For AI development specifically, this means the runtime infrastructure for a workload is part of the environment definition, not a separate installation step on the host. An environment running a local LLM via Ollama with NVIDIA CUDA acceleration can be fully specified in YAML and reproduced from scratch on another machine — or rolled back to a previous configuration — without manually reinstalling GPU drivers or model runners on the host.

The ROS 2 SDK entry signals that Workshop’s intended scope extends to robotics and embedded development, where agentic control systems have physical-world consequences — arguably the highest-stakes case for meaningful sandbox boundaries.
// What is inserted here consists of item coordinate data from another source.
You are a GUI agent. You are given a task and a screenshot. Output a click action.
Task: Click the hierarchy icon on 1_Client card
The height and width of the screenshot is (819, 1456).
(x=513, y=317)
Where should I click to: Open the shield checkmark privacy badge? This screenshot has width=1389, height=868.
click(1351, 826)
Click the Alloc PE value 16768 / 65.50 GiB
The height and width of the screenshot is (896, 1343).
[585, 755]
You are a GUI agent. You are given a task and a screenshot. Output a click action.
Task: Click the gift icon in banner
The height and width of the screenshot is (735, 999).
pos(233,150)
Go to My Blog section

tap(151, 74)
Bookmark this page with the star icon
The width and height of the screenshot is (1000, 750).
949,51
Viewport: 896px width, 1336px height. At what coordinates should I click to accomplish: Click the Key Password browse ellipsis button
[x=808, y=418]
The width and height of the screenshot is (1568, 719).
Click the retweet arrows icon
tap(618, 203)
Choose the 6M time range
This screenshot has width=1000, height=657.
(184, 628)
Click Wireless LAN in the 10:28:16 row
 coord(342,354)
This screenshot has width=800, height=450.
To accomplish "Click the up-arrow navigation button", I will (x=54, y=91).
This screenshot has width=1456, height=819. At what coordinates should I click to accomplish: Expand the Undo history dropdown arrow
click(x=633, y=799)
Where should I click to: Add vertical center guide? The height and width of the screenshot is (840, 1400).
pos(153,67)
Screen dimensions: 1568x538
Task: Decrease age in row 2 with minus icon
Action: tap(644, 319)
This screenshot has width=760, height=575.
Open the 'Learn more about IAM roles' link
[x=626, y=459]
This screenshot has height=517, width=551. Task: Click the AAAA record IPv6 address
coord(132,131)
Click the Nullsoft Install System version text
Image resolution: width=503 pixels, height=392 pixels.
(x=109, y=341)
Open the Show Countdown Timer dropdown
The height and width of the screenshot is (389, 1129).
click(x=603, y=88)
What Workshop Doesn’t Cover Yet

Workshop is new — released in May 2026 — and the SDK ecosystem is still early. The current documentation doesn’t describe granular network isolation within a Workshop environment: restricting an agent to specific API endpoints while blocking outbound calls to others, for example. For teams concerned about an agent exfiltrating data or making unexpected external requests, network-level controls would need to be layered separately.

Workshop also requires the Ubuntu and Snap ecosystem. Development teams on macOS, Windows, or non-Ubuntu Linux distributions would need a VM layer to run Workshop, which reduces its practical appeal for cross-platform setups. The tool is clearly positioned as an Ubuntu-first product for now.

The Discipline Workshop Enforces

Workshop’s contribution isn’t that it makes AI agents safe — no sandbox can guarantee that. Its contribution is that it makes the safety perimeter explicit and auditable. The YAML file, the interface system, the unprivileged-by-default container — each of these is a mechanism that forces the question “what does this workload actually need?” to be answered before the workload runs.

For teams experimenting with coding agents and local LLMs, the discipline Workshop enforces — define the environment, declare the access, run in isolation — is a reasonable baseline for working with systems that act autonomously on a developer’s behalf. The alternative is hoping that the agent doesn’t reach something it wasn’t supposed to touch. Workshop makes that hope unnecessary.